Todas estas cualidades del amor nos hacen comprender y vivir mejor la palabra de vida de este mes.
“Amarás a tu prójimo como a ti mismo”
Sí, el amor verdadero ama al otro como a sí mismo. Y esto debe ser tomado al pie de la letra: hace falta justamente ver en el otro a sí mismo, y hacer al otro lo que uno se haría a sí mismo. El amor verdadero sabe sufrir con quien sufre, gozar con quien goza, llevar los pesos del otro, sabe, como dice Pablo, hacerse uno con la persona amada. Por lo tanto es un amor que no sólo sentimiento, o bellas palabras, sino hechos concretos.

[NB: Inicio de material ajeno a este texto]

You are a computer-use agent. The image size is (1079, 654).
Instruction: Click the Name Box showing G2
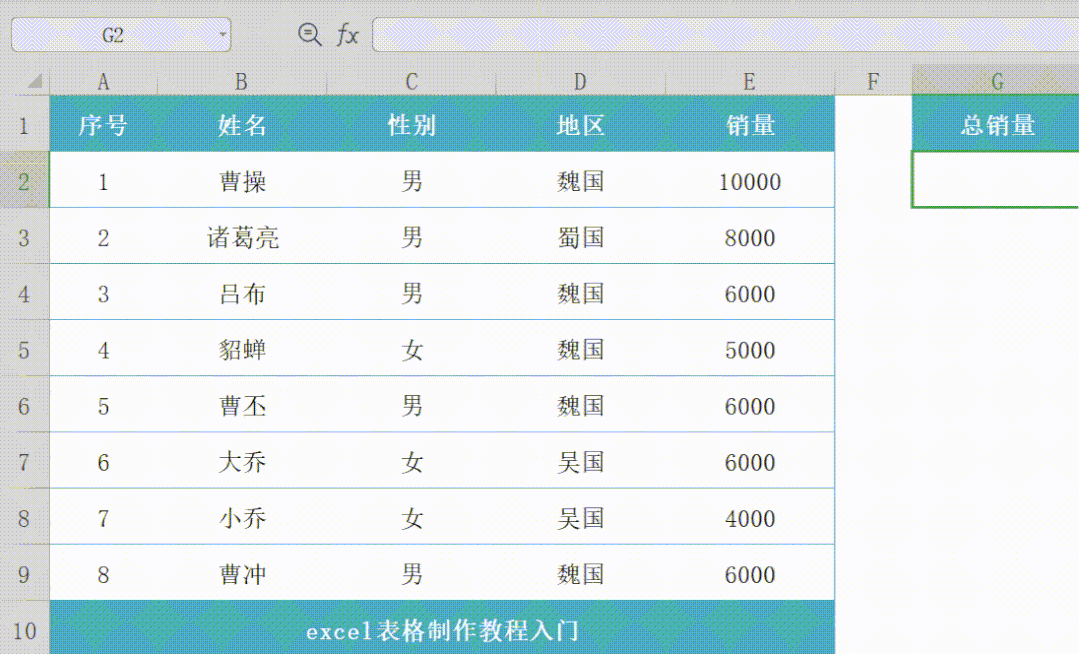coord(110,34)
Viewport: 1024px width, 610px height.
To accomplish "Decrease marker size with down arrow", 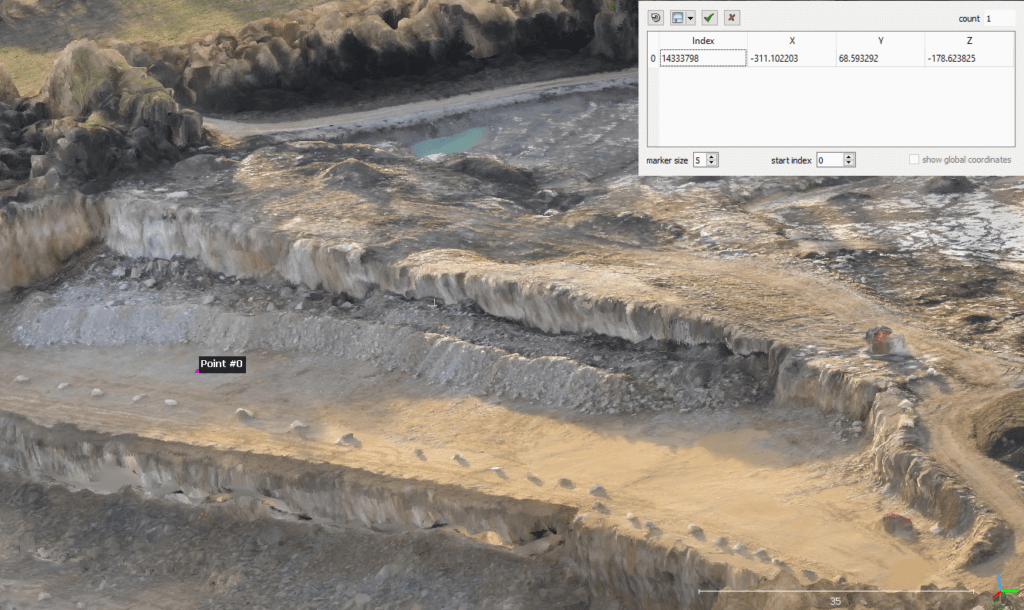I will point(711,163).
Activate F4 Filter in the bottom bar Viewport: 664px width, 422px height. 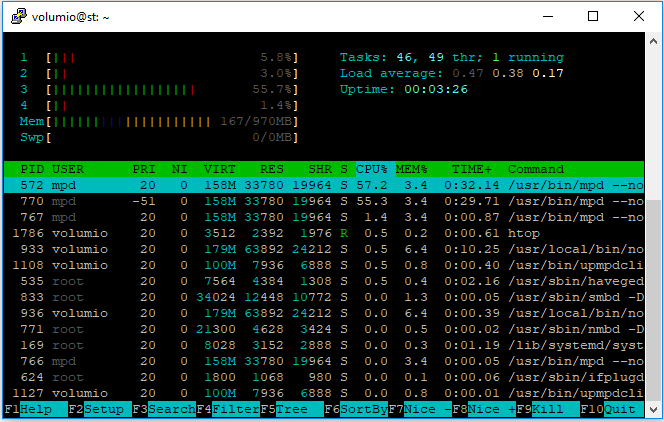tap(228, 409)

Quien tiene otro credo religioso busca también hacer esto por la así llamada “regla de oro”, que encontramos en todas las religiones. La misma quiere que hagamos a los otros lo que quisiéramos que nos hicieran a nosotros. Gandhi la explica de modo muy simple y eficaz: “No puedo hacerte daño sin herirme a mí mismo”(8).
Este mes, por lo tanto, tiene que ser una ocasión para volver a centrarnos en el amor al prójimo, que tiene muchos rostros: desde el vecino de casa, a la compañera de escuela, desde el amigo hasta la pariente más cercana. Pero también tiene el rostro de esa humanidad angustiada que la TV nos presenta desde lugares de guerra y de catástrofes naturales. Una vez eran desconocidos y lejanos miles de millas. Ahora también ellos se han vuelto nuestros prójimos.
Cada vez el amor nos sugerirá qué hacer, y dilatará poco a poco nuestro corazón según la medida del corazón de Jesús.
Chiara Lubich
Publicación mensual del Movimiento de los Focolares
1.Este texto fue publicado en octubre de 1999.
2.Lev. 19, 18.
3.Talmud de Babilonia Shabbat, 31a.
4.Rabino Akiba, cit. en Sifra, comentario rabínico a Lev. 19,18. (nuestra traducción).
5.1 Jn., 4, 20.
6.Rom. 5, 5.
7.Cf. Mt. 25, 40.
8.Cf. Wilhelm Muhs, Palabras del corazón, Bs. As.